Evidence-Driven LLM Agent for C-to-Synthesizable-C Conversion and Verification
Pith reviewed 2026-06-30 01:40 UTC · model grok-4.3
The pith
An evidence-isolated four-stage verifier and mismatch localization chain lets LLM agents convert ordinary C into synthesizable HLS-C more reliably than prior models.
A machine-rendered reading of the paper's core claim, the machinery that carries it, and where it could break.
Core claim
The end-to-end workflow of cooperating agents closed by the four-stage verifier under strict evidence isolation, together with the Progressive Mismatch Localization Chain and typed-query two-stage evidence RAG backed by a self-evolving family-routed repair-card pool, produces C programs that complete the full HLS pipeline where previous LLM systems do not.
What carries the argument
The four-stage verifier under strict evidence isolation, which supplies only normalized diagnostic signals to the agents instead of raw tool logs, closing the generation-verification-diagnosis-repair loop.
If this is right
- The workflow covers all four HLS pipeline stages rather than stopping at C compilation or CSim.

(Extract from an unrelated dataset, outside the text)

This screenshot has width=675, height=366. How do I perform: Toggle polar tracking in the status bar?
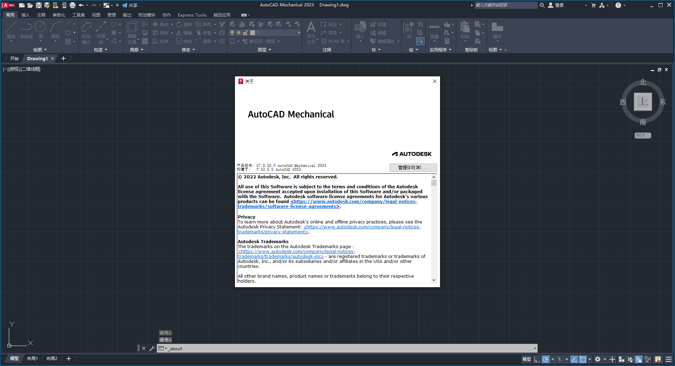coord(545,359)
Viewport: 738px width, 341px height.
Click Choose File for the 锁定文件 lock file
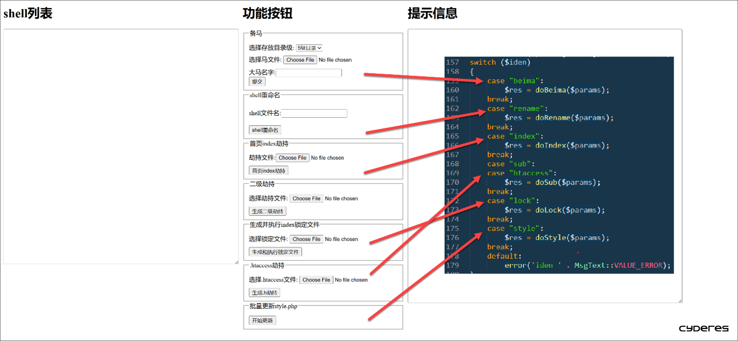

- Progressive mismatch localization reduces the search space for repairs by identifying exact source locations of CSim and CoSim failures.
- The self-evolving repair-card pool accumulates evidence across runs and routes it by code family.
- Strict evidence isolation prevents the model from seeing unprocessed tool output and thereby improves reproducibility.
Where Pith is reading between the lines
- The same isolation pattern could be applied to other synthesis or compilation toolchains beyond Xilinx Vitis.
- If the repair-card pool is seeded with human-written fixes, the method might bootstrap from fewer LLM calls.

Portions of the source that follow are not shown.